■ **Exercise**
Going through the data, count each line that has the word "trash". Reply with the total and nothing more.

*** Data section Section Begins ***

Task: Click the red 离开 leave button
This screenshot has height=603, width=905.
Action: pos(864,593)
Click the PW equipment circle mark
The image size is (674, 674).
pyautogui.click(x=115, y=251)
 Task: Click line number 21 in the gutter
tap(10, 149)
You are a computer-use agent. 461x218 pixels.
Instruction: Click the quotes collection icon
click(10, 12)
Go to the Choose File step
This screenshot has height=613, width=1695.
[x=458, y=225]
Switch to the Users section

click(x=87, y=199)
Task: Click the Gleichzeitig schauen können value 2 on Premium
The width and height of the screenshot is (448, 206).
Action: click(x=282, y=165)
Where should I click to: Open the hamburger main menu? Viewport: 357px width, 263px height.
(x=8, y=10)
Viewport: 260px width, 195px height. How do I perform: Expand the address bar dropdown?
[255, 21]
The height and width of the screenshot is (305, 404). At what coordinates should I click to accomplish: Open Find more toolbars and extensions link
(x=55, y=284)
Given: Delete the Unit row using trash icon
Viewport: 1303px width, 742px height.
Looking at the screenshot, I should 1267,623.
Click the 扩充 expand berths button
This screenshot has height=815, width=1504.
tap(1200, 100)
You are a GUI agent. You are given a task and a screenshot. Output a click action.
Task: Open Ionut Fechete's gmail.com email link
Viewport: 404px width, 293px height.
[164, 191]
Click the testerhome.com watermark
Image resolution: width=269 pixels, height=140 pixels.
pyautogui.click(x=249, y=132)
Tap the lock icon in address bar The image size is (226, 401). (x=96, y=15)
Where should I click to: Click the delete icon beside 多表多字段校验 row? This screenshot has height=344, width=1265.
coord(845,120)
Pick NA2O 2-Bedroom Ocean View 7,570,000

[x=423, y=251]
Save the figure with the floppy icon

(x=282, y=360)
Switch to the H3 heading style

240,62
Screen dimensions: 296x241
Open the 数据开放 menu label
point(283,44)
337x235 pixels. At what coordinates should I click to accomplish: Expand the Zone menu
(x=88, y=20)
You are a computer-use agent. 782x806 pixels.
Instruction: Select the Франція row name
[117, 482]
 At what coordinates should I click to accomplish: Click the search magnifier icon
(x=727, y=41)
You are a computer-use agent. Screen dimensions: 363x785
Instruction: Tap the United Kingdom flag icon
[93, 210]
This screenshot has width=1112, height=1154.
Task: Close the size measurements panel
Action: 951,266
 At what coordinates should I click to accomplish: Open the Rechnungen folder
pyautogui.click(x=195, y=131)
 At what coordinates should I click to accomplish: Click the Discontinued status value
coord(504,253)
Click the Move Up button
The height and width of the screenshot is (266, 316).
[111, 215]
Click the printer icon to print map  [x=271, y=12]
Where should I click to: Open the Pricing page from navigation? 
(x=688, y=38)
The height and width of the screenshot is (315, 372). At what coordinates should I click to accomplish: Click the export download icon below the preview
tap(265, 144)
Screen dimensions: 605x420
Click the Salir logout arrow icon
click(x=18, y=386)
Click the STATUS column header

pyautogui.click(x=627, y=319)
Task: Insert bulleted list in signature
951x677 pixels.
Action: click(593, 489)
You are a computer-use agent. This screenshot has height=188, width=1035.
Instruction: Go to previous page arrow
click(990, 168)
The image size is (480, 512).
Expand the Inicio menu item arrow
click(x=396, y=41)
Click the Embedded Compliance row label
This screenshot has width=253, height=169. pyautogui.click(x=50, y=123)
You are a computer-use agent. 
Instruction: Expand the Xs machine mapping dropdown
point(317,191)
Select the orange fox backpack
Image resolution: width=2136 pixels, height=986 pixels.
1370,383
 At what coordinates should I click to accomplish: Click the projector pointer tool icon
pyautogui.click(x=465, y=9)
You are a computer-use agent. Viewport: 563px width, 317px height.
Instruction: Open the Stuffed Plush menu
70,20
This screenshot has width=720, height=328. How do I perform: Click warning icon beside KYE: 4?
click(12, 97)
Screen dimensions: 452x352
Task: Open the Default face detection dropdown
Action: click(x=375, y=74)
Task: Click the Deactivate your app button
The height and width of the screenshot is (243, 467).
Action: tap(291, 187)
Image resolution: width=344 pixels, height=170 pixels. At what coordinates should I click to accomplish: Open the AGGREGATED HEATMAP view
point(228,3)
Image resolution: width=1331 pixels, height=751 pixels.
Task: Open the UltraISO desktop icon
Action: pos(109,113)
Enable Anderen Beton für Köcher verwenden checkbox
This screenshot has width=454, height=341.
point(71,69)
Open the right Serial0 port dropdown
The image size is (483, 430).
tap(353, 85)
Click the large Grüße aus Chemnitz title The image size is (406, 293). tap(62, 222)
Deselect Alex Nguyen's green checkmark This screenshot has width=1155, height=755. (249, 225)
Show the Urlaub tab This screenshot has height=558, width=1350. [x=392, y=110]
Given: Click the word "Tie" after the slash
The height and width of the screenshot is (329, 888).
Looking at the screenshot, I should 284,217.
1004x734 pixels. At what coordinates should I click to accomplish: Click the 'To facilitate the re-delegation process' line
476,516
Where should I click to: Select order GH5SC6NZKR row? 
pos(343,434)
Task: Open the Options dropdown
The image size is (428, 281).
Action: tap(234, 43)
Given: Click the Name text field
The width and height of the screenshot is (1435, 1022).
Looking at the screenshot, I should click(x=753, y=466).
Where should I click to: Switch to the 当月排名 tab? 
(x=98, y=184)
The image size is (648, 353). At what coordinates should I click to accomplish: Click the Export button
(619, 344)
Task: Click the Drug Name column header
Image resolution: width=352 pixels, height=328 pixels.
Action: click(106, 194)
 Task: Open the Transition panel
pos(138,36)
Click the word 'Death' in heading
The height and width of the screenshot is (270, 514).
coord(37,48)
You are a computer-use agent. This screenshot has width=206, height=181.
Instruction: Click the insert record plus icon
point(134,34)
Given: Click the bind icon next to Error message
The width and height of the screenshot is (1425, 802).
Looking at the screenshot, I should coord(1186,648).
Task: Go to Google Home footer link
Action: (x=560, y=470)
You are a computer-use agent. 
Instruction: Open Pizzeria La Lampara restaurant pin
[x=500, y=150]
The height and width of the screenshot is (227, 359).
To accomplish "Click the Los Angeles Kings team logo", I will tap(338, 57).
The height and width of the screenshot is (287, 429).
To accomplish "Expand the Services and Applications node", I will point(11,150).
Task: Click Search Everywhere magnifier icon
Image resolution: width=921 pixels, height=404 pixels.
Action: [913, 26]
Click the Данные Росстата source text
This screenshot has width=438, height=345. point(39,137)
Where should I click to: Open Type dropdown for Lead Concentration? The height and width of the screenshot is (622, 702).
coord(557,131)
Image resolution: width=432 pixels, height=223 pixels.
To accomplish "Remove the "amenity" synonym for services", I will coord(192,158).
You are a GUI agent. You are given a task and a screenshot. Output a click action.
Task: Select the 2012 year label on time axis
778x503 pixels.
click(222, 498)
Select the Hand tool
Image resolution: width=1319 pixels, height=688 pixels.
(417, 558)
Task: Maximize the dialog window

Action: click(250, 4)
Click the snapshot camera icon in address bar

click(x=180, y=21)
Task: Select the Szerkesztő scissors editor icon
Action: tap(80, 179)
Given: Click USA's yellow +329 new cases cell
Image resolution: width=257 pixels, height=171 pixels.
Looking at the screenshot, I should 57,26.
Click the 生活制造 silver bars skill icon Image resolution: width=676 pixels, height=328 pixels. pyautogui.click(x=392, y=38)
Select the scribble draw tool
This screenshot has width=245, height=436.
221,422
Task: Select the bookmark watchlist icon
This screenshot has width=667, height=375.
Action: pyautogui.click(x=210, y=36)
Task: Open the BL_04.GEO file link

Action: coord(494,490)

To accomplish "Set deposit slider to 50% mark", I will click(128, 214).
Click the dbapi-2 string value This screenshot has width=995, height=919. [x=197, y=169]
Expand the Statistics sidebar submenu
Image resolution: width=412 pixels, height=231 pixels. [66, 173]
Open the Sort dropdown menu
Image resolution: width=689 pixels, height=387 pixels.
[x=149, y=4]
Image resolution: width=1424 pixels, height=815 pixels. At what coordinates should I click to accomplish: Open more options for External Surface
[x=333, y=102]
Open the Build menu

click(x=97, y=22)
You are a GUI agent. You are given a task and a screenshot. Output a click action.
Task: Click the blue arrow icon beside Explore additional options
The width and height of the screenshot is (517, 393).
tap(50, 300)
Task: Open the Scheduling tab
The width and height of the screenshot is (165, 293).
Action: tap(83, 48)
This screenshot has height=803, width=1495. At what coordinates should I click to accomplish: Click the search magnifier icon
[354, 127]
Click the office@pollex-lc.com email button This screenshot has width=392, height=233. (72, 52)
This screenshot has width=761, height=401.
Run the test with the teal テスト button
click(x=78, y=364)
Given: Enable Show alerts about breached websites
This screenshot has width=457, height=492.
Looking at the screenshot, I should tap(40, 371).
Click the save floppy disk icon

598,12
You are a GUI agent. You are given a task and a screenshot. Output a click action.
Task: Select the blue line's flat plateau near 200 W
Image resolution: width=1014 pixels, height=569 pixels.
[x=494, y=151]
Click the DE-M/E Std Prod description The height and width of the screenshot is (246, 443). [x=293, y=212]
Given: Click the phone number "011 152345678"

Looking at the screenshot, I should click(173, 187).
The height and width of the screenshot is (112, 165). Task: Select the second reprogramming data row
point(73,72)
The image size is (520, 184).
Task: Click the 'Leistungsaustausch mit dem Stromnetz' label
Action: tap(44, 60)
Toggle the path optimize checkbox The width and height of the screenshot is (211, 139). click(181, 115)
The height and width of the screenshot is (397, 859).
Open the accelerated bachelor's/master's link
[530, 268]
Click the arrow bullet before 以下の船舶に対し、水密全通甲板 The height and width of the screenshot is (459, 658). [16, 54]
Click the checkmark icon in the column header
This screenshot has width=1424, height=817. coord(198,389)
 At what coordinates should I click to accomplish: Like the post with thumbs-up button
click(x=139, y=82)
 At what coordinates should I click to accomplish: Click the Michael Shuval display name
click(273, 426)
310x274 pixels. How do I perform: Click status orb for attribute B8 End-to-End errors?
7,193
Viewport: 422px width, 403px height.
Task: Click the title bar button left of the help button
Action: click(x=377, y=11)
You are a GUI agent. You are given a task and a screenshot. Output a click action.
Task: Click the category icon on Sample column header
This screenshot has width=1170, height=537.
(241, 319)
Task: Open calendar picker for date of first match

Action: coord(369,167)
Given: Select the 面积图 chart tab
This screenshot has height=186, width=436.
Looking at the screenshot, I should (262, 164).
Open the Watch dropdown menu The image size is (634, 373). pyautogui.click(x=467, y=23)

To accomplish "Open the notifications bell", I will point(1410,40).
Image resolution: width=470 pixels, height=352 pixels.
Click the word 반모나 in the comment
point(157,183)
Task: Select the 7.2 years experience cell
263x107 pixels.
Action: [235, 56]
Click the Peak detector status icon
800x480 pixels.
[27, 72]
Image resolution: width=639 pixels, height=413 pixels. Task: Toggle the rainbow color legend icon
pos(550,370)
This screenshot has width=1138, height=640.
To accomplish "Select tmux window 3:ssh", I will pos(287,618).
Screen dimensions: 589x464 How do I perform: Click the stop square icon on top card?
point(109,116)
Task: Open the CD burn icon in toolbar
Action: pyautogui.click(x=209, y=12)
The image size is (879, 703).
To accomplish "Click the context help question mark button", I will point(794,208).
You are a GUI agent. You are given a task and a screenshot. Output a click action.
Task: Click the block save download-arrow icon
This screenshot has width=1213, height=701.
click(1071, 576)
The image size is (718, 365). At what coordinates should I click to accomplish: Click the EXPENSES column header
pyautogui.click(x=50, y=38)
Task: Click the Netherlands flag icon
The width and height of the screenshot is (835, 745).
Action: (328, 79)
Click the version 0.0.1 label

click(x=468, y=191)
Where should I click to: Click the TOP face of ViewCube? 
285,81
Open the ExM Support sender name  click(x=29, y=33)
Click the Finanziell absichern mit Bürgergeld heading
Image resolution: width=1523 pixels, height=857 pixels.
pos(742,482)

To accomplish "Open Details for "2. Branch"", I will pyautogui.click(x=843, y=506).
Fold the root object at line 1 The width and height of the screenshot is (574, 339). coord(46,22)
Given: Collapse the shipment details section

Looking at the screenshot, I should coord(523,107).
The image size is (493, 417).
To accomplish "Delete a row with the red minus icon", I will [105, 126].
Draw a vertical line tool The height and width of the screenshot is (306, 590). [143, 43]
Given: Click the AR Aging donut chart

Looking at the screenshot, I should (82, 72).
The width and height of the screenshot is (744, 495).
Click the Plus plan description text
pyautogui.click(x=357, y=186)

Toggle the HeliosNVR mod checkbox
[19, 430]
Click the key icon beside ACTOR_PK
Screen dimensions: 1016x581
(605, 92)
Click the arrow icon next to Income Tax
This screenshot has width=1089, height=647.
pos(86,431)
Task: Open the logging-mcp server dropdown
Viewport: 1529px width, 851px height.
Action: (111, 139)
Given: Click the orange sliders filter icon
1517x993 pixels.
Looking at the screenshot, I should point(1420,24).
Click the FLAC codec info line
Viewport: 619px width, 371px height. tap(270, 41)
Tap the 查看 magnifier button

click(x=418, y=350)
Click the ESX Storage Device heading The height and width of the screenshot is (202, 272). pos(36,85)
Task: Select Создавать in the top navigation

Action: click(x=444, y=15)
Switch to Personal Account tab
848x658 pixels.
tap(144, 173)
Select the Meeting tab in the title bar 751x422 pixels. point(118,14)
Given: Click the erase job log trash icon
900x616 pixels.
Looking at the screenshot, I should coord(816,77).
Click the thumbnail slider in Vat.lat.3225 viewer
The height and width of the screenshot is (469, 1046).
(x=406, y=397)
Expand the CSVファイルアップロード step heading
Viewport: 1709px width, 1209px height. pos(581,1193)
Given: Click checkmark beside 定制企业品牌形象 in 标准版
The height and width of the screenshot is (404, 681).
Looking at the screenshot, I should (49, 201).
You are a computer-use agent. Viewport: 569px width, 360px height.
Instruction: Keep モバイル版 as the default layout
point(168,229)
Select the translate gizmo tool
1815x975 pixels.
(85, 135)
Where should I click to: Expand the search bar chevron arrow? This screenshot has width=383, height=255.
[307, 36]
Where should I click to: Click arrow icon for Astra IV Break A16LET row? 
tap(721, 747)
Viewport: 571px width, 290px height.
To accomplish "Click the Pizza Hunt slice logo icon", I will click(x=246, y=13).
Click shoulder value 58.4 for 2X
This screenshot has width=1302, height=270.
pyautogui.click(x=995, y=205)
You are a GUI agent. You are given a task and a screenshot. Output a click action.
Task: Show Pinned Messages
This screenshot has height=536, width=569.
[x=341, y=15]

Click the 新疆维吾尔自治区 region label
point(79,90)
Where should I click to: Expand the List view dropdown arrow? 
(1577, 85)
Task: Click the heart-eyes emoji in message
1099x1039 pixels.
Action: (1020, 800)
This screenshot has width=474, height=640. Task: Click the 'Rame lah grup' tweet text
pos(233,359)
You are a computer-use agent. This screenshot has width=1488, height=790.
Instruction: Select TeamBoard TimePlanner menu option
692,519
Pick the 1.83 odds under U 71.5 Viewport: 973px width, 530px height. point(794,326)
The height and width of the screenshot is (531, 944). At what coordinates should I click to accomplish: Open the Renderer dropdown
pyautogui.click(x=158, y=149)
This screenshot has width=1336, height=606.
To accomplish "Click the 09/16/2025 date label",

*** Data section Section Ends ***

■ **Response to the exercise**
2